Assigned task>
From the entries that follow, list every line in which the string "computer" appears.

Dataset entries
◇ ◇ ◇

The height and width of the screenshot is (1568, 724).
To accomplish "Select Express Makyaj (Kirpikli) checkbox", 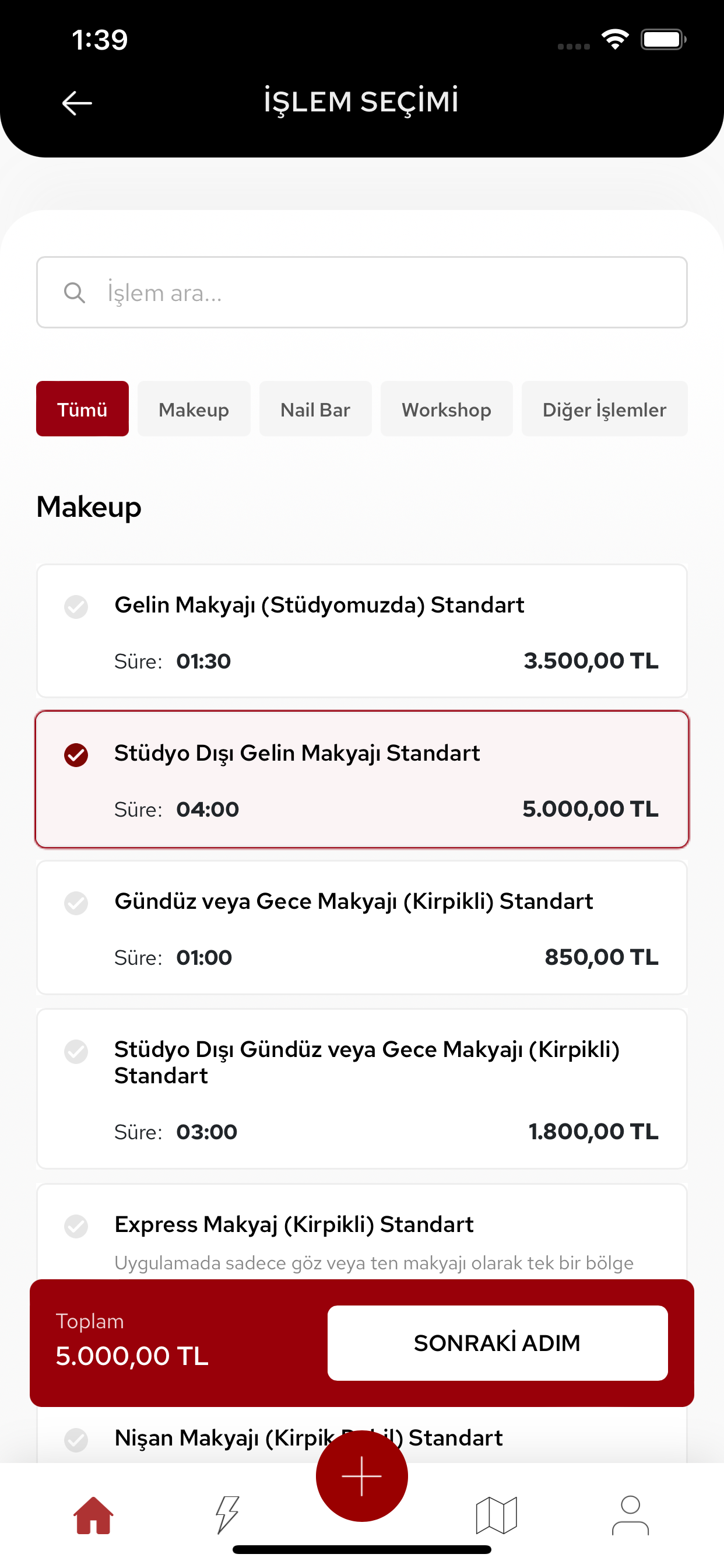I will [x=76, y=1226].
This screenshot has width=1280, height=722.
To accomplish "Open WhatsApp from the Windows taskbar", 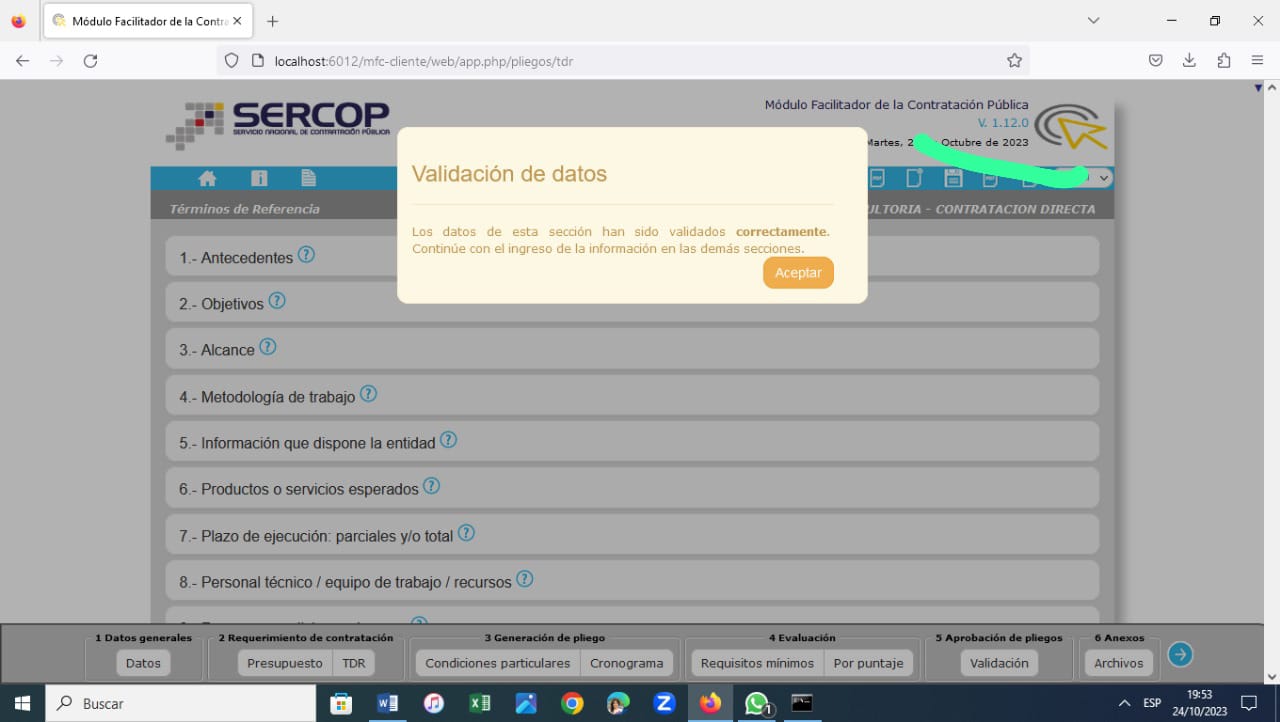I will 757,704.
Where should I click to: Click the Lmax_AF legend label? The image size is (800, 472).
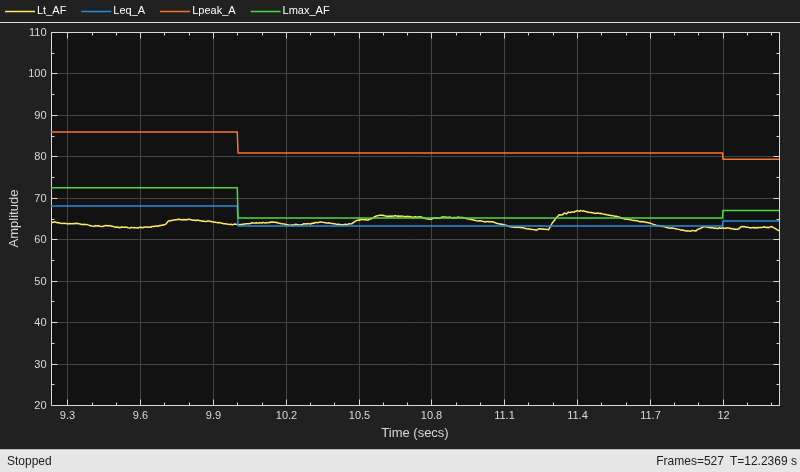(306, 10)
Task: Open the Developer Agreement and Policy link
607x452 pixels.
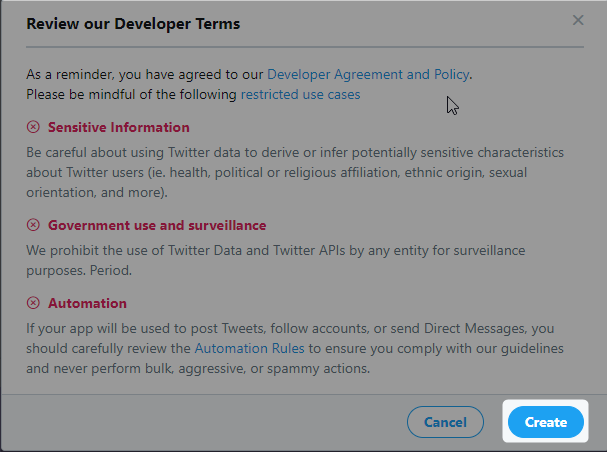Action: [368, 74]
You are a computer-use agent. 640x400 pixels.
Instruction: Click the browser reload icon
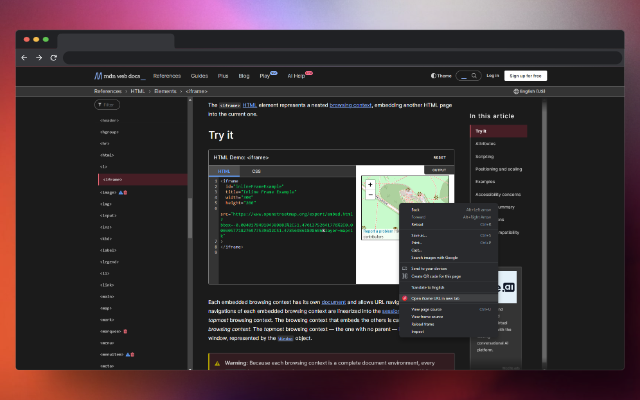pyautogui.click(x=53, y=57)
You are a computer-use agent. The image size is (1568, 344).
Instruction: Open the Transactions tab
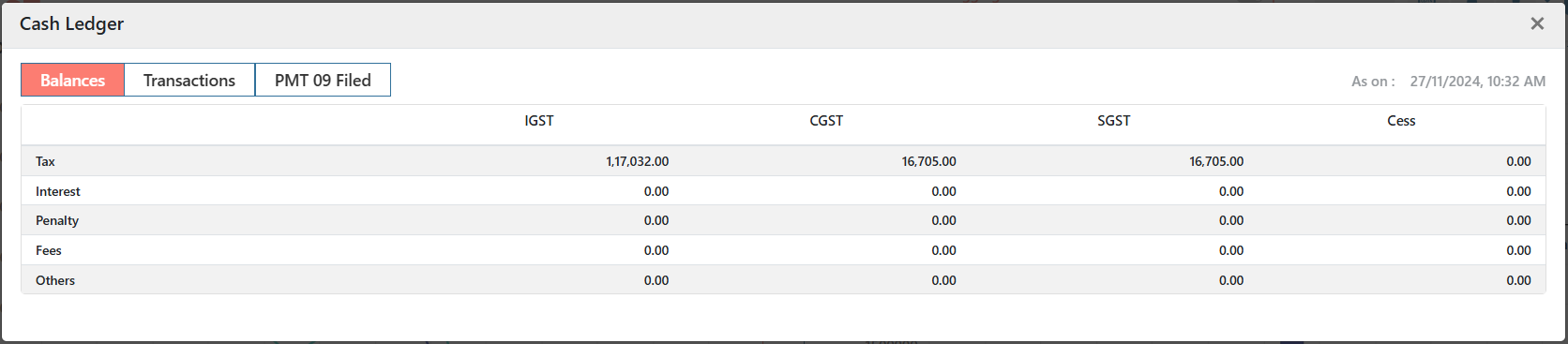point(189,80)
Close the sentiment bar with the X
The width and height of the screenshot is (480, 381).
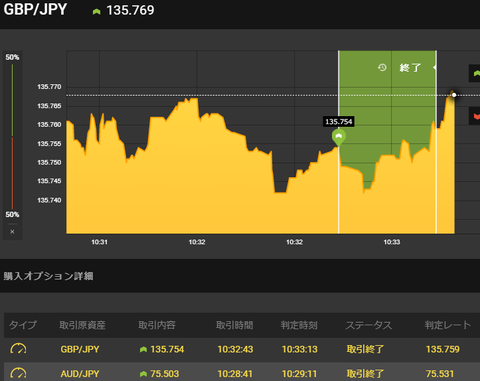[12, 232]
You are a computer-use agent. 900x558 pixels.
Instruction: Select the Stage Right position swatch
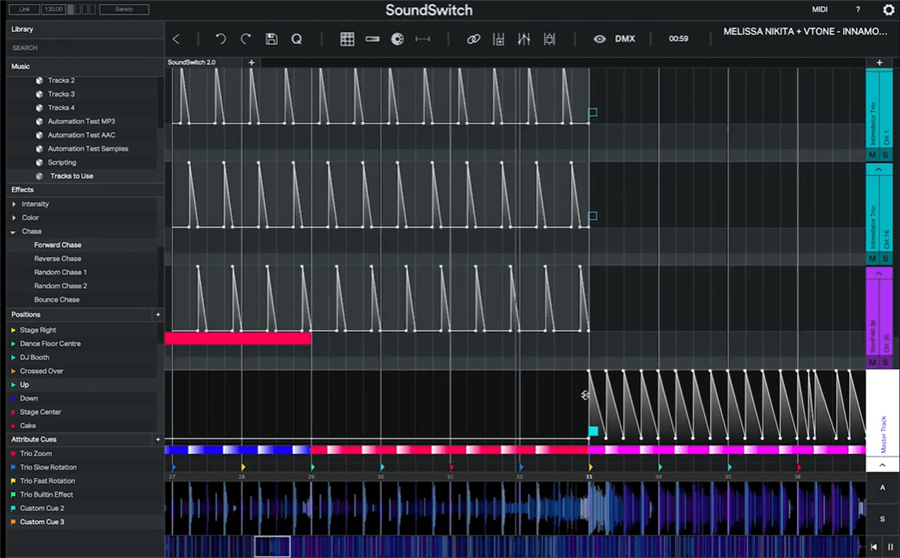(x=14, y=330)
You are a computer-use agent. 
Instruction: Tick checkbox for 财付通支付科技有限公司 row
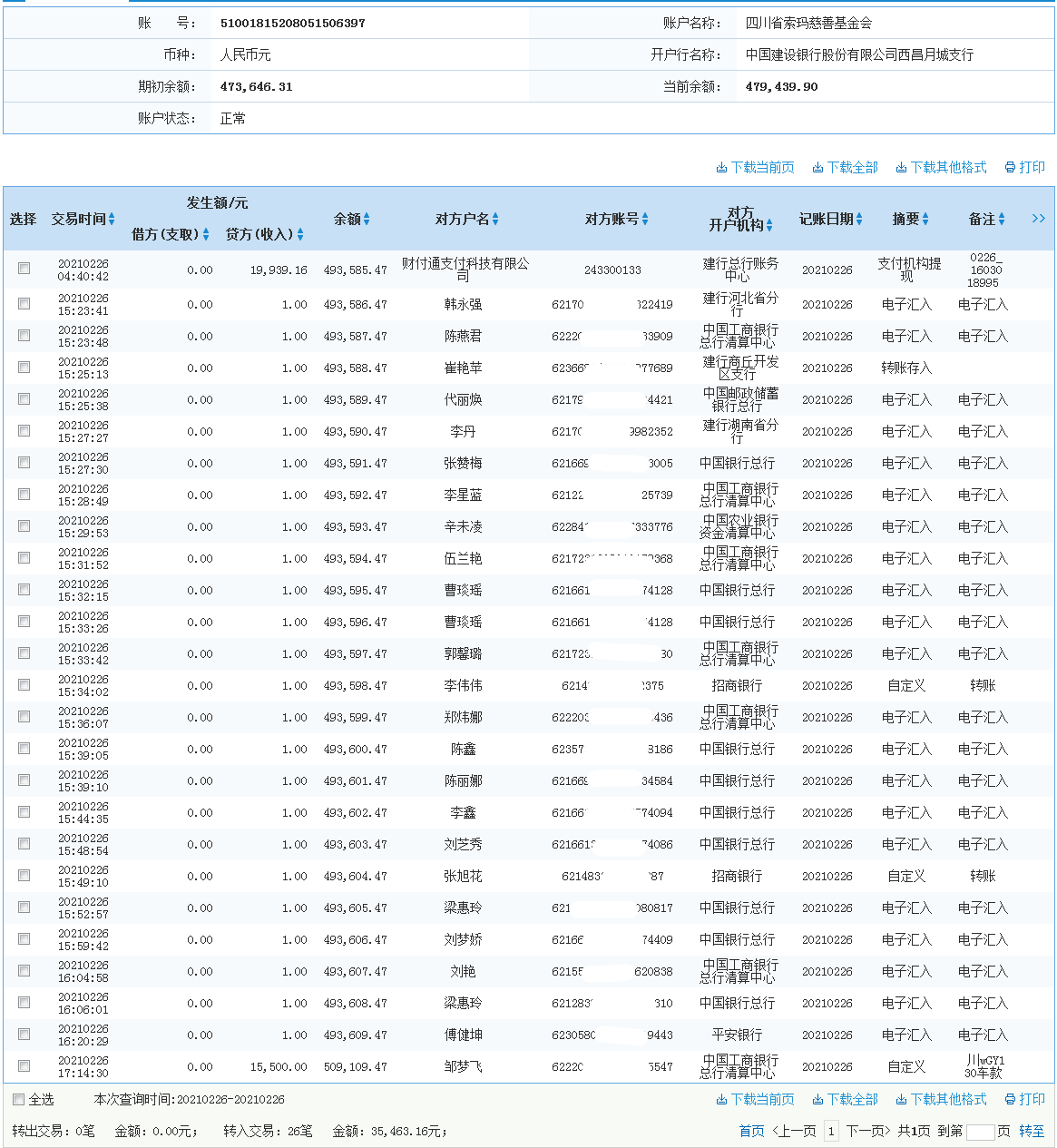click(24, 269)
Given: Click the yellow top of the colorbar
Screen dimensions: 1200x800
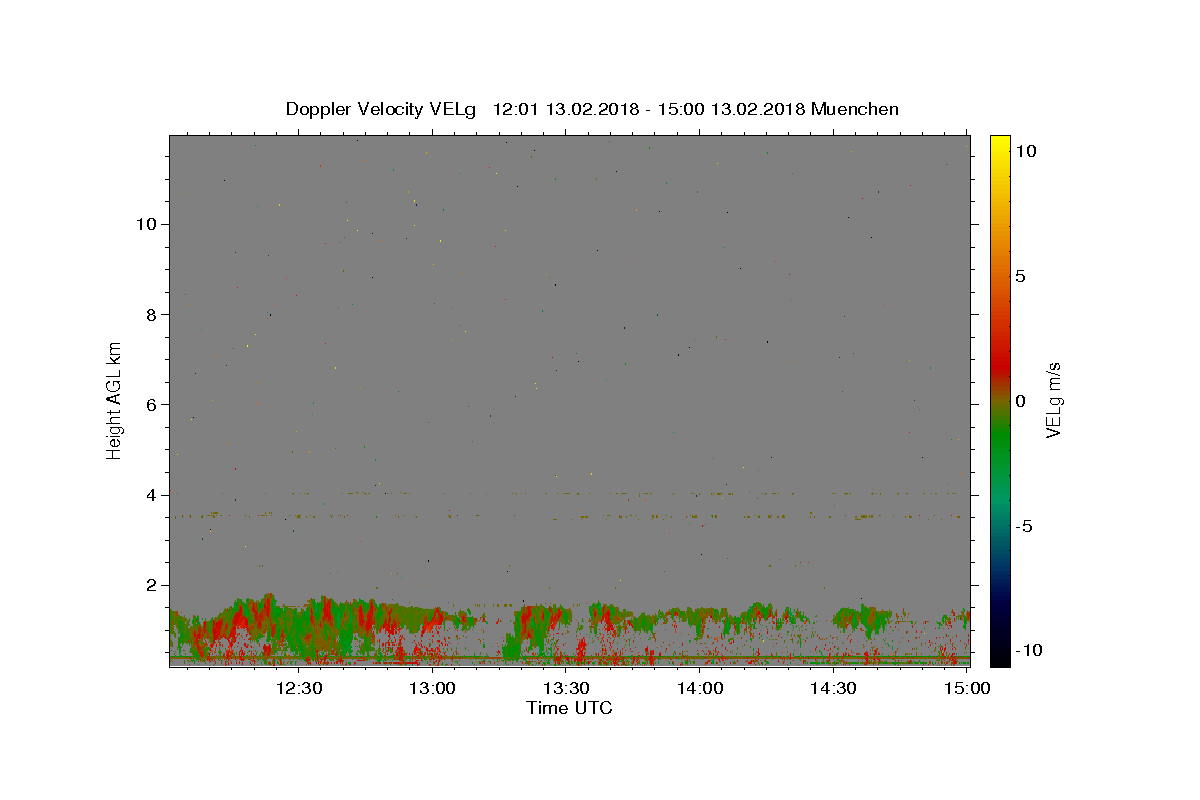Looking at the screenshot, I should 999,142.
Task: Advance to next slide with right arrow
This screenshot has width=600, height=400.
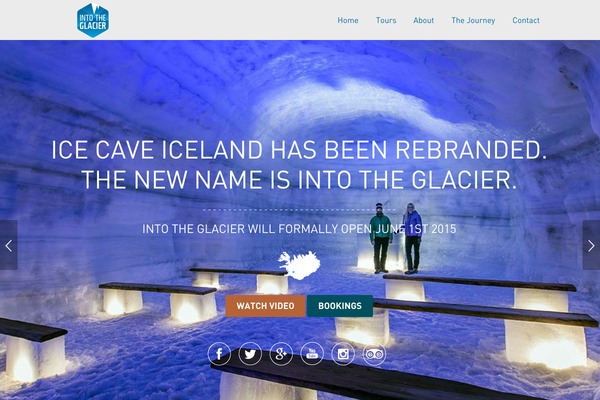Action: (591, 245)
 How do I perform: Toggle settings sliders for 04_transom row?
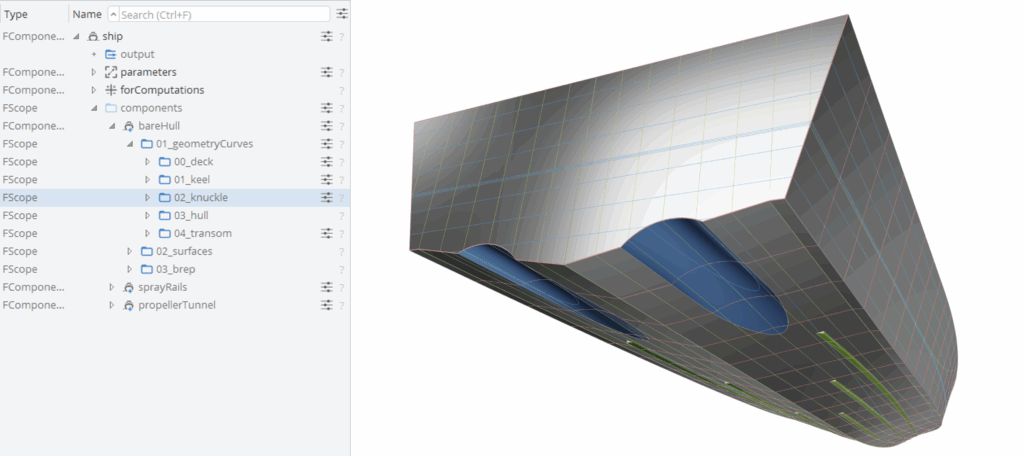point(326,234)
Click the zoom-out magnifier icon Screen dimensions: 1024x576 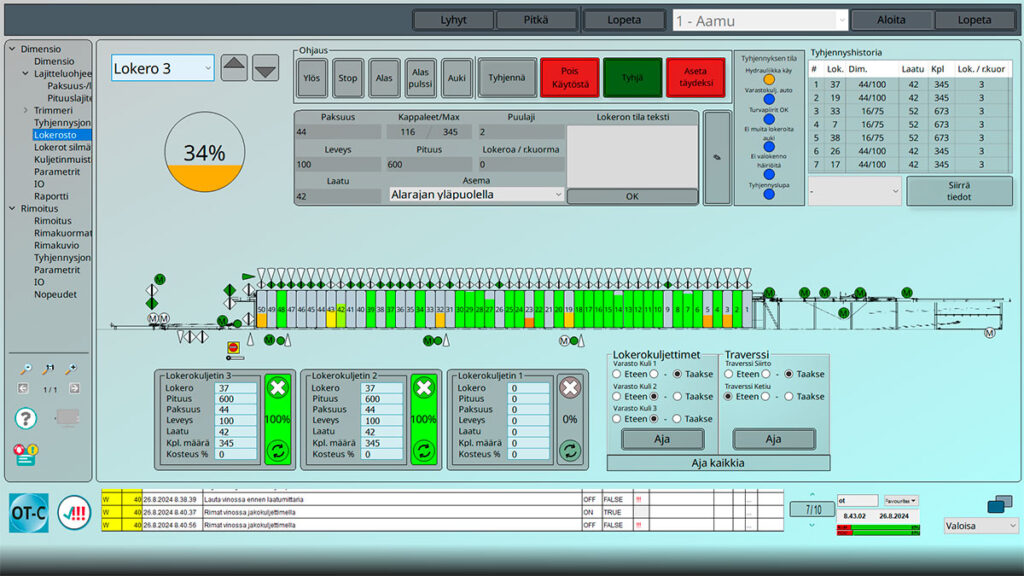25,369
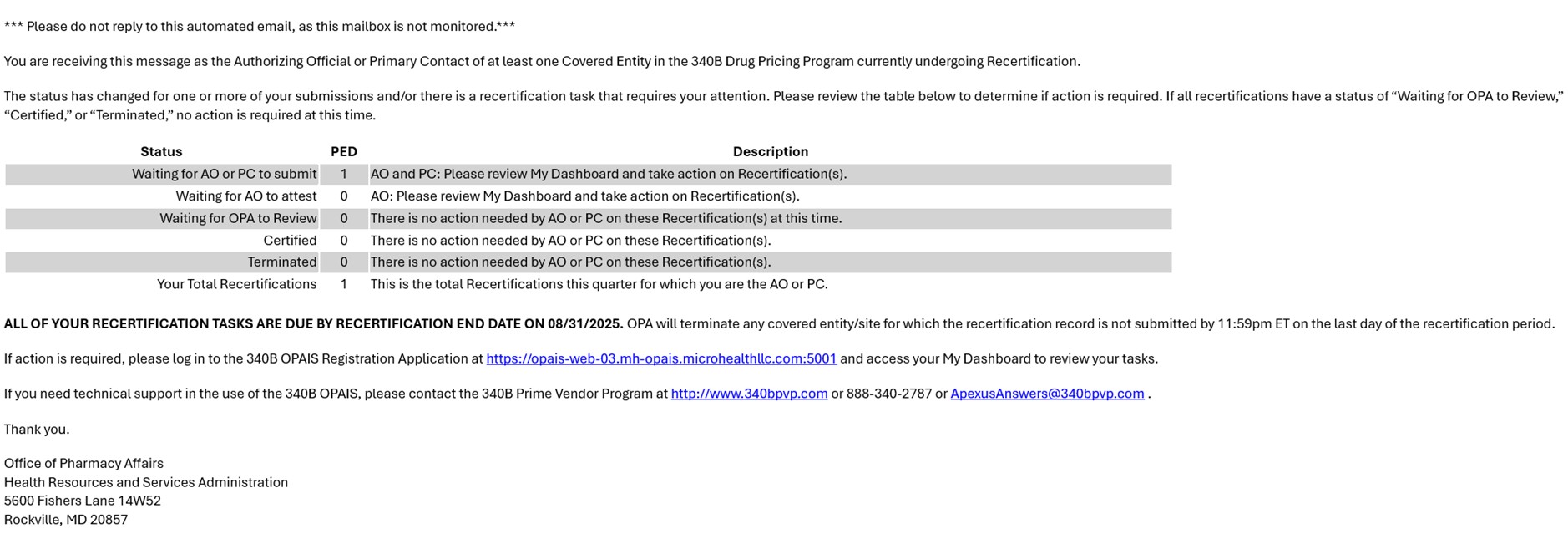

◇ ◇ ◇

Expected answer>
You are a computer-use agent. 640x400 pixels.
You are a computer-use agent. The image size is (1568, 344).
You are a computer-use agent. 900x558 pixels.
You are a computer-use agent. 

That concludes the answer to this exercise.